### Task details:
Rewrite every entry below, changing "Screen dimensions" to "Display size" wherever it occurs and leaving all other text as it is.

┌──

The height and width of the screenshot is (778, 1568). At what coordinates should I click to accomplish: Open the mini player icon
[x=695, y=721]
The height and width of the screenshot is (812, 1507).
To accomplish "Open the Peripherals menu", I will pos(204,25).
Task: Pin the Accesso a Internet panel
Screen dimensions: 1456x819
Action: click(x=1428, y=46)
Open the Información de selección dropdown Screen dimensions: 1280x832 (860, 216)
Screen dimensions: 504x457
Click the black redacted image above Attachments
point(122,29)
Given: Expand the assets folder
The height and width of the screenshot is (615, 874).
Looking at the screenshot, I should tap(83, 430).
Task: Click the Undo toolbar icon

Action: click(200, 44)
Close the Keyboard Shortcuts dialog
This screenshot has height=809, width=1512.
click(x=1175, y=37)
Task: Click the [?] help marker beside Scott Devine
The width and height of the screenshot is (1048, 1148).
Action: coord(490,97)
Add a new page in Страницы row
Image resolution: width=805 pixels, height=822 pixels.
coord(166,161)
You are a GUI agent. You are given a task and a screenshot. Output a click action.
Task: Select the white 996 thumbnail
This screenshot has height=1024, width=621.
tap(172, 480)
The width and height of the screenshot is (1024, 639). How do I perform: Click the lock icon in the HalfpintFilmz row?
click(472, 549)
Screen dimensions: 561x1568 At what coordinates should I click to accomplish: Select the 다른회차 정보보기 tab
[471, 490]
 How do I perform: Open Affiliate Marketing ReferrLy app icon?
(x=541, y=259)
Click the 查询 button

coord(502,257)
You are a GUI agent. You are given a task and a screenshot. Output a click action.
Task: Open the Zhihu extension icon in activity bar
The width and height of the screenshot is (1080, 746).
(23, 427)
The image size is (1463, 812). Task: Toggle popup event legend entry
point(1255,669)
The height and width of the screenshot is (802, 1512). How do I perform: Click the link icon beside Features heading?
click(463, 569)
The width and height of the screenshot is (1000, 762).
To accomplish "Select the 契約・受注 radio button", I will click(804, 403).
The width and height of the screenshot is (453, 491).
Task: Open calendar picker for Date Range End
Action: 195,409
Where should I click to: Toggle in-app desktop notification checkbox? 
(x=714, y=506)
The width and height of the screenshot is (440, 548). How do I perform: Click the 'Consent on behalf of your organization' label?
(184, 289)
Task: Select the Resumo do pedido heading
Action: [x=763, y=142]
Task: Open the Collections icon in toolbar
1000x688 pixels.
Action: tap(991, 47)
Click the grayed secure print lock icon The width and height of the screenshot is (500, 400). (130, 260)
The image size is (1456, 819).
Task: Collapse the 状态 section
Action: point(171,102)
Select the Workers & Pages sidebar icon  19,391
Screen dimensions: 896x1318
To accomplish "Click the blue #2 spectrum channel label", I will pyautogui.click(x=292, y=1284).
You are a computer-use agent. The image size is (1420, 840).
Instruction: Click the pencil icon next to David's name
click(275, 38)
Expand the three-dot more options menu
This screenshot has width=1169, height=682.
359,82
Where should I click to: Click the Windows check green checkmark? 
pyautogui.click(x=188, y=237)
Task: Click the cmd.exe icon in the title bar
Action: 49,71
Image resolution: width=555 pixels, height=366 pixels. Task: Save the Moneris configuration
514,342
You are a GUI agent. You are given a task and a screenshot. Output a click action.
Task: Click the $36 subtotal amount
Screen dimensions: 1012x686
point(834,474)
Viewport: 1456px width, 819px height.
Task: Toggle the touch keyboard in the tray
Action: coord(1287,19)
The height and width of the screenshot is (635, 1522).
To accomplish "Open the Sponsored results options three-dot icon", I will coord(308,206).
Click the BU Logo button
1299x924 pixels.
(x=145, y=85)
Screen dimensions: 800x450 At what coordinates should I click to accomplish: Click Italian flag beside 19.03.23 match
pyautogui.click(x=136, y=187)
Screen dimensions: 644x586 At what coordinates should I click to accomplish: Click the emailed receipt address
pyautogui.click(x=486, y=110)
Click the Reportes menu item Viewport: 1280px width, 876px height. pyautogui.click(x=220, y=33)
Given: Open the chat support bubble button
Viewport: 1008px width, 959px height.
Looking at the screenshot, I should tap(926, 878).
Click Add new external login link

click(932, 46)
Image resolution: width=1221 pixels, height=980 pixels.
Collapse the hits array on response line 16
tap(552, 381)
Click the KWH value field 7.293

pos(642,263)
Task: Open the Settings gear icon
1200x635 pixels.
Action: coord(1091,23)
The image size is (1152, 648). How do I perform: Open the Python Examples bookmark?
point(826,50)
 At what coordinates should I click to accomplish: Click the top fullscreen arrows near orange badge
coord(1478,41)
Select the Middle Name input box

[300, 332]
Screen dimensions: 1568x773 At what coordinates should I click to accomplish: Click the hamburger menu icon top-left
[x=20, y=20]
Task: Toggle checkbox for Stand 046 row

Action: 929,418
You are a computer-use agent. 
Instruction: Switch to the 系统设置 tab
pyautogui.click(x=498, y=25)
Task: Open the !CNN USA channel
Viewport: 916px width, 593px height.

└──

### Response for this exercise:
The height and width of the screenshot is (778, 1568). At what coordinates should I click to accomplish: Open the mini player icon
[x=695, y=721]
The height and width of the screenshot is (812, 1507).
To accomplish "Open the Peripherals menu", I will pos(204,25).
Task: Pin the Accesso a Internet panel
Display size: 1456x819
Action: click(x=1428, y=46)
Open the Información de selección dropdown Display size: 1280x832 (860, 216)
Display size: 504x457
Click the black redacted image above Attachments
point(122,29)
Given: Expand the assets folder
The height and width of the screenshot is (615, 874).
Looking at the screenshot, I should tap(83, 430).
Task: Click the Undo toolbar icon

Action: click(200, 44)
Close the Keyboard Shortcuts dialog
This screenshot has height=809, width=1512.
click(x=1175, y=37)
Task: Click the [?] help marker beside Scott Devine
The width and height of the screenshot is (1048, 1148).
Action: coord(490,97)
Add a new page in Страницы row
Image resolution: width=805 pixels, height=822 pixels.
coord(166,161)
You are a GUI agent. You are given a task and a screenshot. Output a click action.
Task: Select the white 996 thumbnail
This screenshot has height=1024, width=621.
tap(172, 480)
The width and height of the screenshot is (1024, 639). How do I perform: Click the lock icon in the HalfpintFilmz row?
click(472, 549)
Display size: 561x1568 At what coordinates should I click to accomplish: Select the 다른회차 정보보기 tab
[471, 490]
 How do I perform: Open Affiliate Marketing ReferrLy app icon?
(x=541, y=259)
Click the 查询 button

coord(502,257)
You are a GUI agent. You are given a task and a screenshot. Output a click action.
Task: Open the Zhihu extension icon in activity bar
The width and height of the screenshot is (1080, 746).
(23, 427)
The image size is (1463, 812). Task: Toggle popup event legend entry
point(1255,669)
The height and width of the screenshot is (802, 1512). How do I perform: Click the link icon beside Features heading?
click(463, 569)
The width and height of the screenshot is (1000, 762).
To accomplish "Select the 契約・受注 radio button", I will click(804, 403).
The width and height of the screenshot is (453, 491).
Task: Open calendar picker for Date Range End
Action: 195,409
Where should I click to: Toggle in-app desktop notification checkbox? 
(x=714, y=506)
The width and height of the screenshot is (440, 548). How do I perform: Click the 'Consent on behalf of your organization' label?
(184, 289)
Task: Select the Resumo do pedido heading
Action: [x=763, y=142]
Task: Open the Collections icon in toolbar
1000x688 pixels.
Action: tap(991, 47)
Click the grayed secure print lock icon The width and height of the screenshot is (500, 400). (130, 260)
The image size is (1456, 819).
Task: Collapse the 状态 section
Action: point(171,102)
Select the Workers & Pages sidebar icon  19,391
Display size: 896x1318
To accomplish "Click the blue #2 spectrum channel label", I will pyautogui.click(x=292, y=1284).
You are a computer-use agent. The image size is (1420, 840).
Instruction: Click the pencil icon next to David's name
click(275, 38)
Expand the three-dot more options menu
This screenshot has width=1169, height=682.
359,82
Where should I click to: Click the Windows check green checkmark? 
pyautogui.click(x=188, y=237)
Task: Click the cmd.exe icon in the title bar
Action: 49,71
Image resolution: width=555 pixels, height=366 pixels. Task: Save the Moneris configuration
514,342
You are a GUI agent. You are given a task and a screenshot. Output a click action.
Task: Click the $36 subtotal amount
Display size: 1012x686
point(834,474)
Viewport: 1456px width, 819px height.
Task: Toggle the touch keyboard in the tray
Action: coord(1287,19)
The height and width of the screenshot is (635, 1522).
To accomplish "Open the Sponsored results options three-dot icon", I will coord(308,206).
Click the BU Logo button
1299x924 pixels.
(x=145, y=85)
Display size: 800x450 At what coordinates should I click to accomplish: Click Italian flag beside 19.03.23 match
pyautogui.click(x=136, y=187)
Display size: 644x586 At what coordinates should I click to accomplish: Click the emailed receipt address
pyautogui.click(x=486, y=110)
Click the Reportes menu item Viewport: 1280px width, 876px height. pyautogui.click(x=220, y=33)
Given: Open the chat support bubble button
Viewport: 1008px width, 959px height.
Looking at the screenshot, I should tap(926, 878).
Click Add new external login link

click(932, 46)
Image resolution: width=1221 pixels, height=980 pixels.
Collapse the hits array on response line 16
tap(552, 381)
Click the KWH value field 7.293

pos(642,263)
Task: Open the Settings gear icon
1200x635 pixels.
Action: coord(1091,23)
The image size is (1152, 648). How do I perform: Open the Python Examples bookmark?
point(826,50)
 At what coordinates should I click to accomplish: Click the top fullscreen arrows near orange badge
coord(1478,41)
Select the Middle Name input box

[300, 332]
Display size: 1568x773 At what coordinates should I click to accomplish: Click the hamburger menu icon top-left
[x=20, y=20]
Task: Toggle checkbox for Stand 046 row

Action: 929,418
You are a computer-use agent. 
Instruction: Switch to the 系统设置 tab
pyautogui.click(x=498, y=25)
Task: Open the !CNN USA channel
Viewport: 916px width, 593px height.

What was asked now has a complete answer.